Its peace treaty with Egypt and Jordan had bought it security along its Sinai and Jordan River borders, while Syria could be depended on to maintain peace along the Golan Heights. Now, Egypt is poised to become a democratic state, with unknown leaders who might choose to take a more principled stand on relations with Israel than Hosni Mubarak did. Jordan, for the moment, is quiet, but the brutal Syrian regime seems doomed. It is likely to be replaced with a democratic dispensation that, like Egypt, might well adopt a more pro-Palestinian position.

Just as important has been the shift in Turkey’s position. An important Muslim ally, its leaders have distanced themselves from Israel in the wake of last year’s bungled interception of a flotilla carrying relief goods to Gaza in which Israeli commandos killed nine Turkish volunteers. Israeli refusal to apologise has inflamed public opinion in Turkey, and its government has, for the first time, come out openly in support of Palestine.

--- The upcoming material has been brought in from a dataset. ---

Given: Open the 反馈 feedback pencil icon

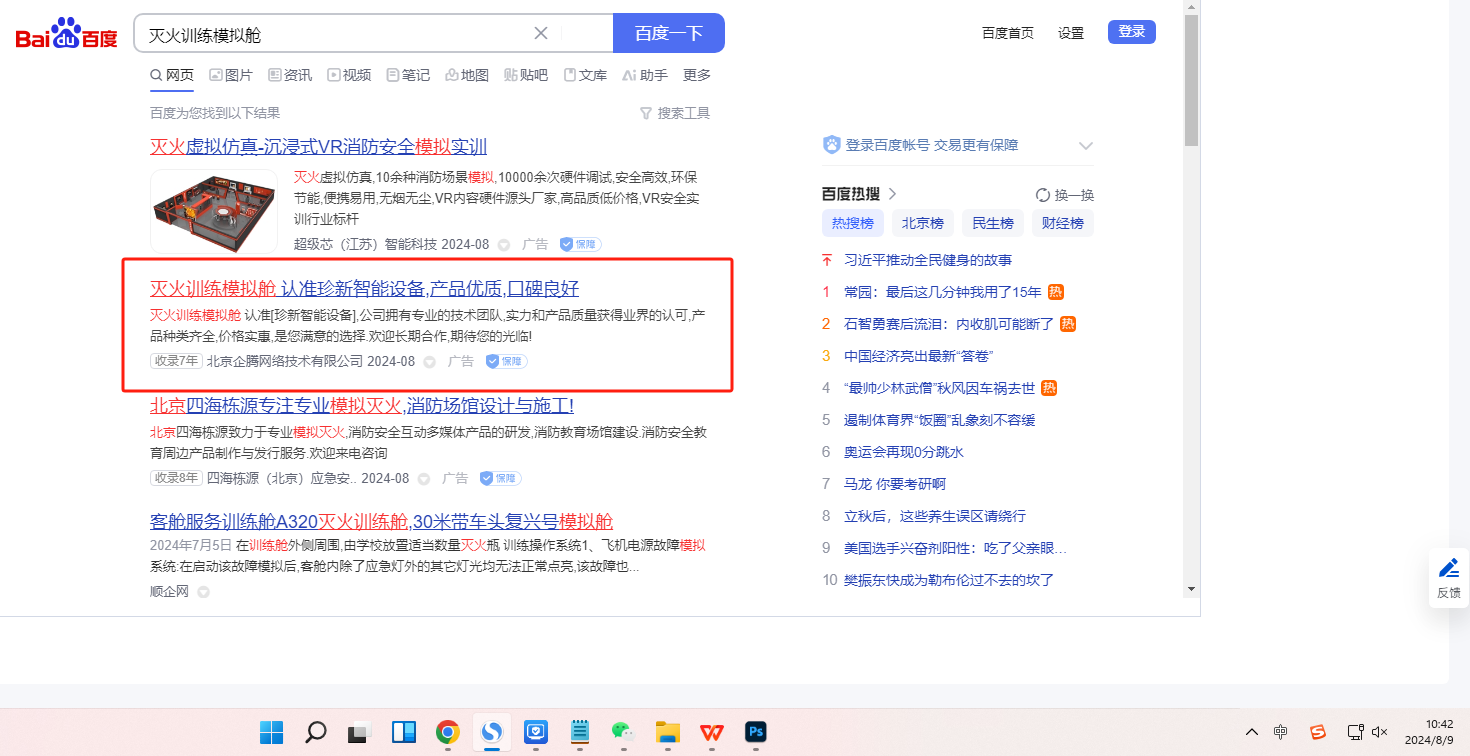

Thus, in a sense, both Obama and Netanyahu are on the wrong side of history on this issue. President Mahmoud Abbas made it clear that his aim was not to de-legitimise Israel, and he wanted to live in peace alongside his neighbour. Israel needs to come to terms with reality: it cannot always live in a state of no-war, no-peace. If it wants its isolation to end, it cannot forever be seen as a hostile, aggressive bully by its neighbours.

Since its creation, Israel has been perceived as a colonial enterprise, established as a Western outpost in the heart of the Arab world. But as I have argued before, its millions of opponents must accept it as a member of the international community.

However, to gain recognition, Israel must behave as a responsible state, and not as “a spoiled child of the West”, in the words of the Turkish prime minister.

And to echo Mahmoud Abbas: “Enough, enough, enough!”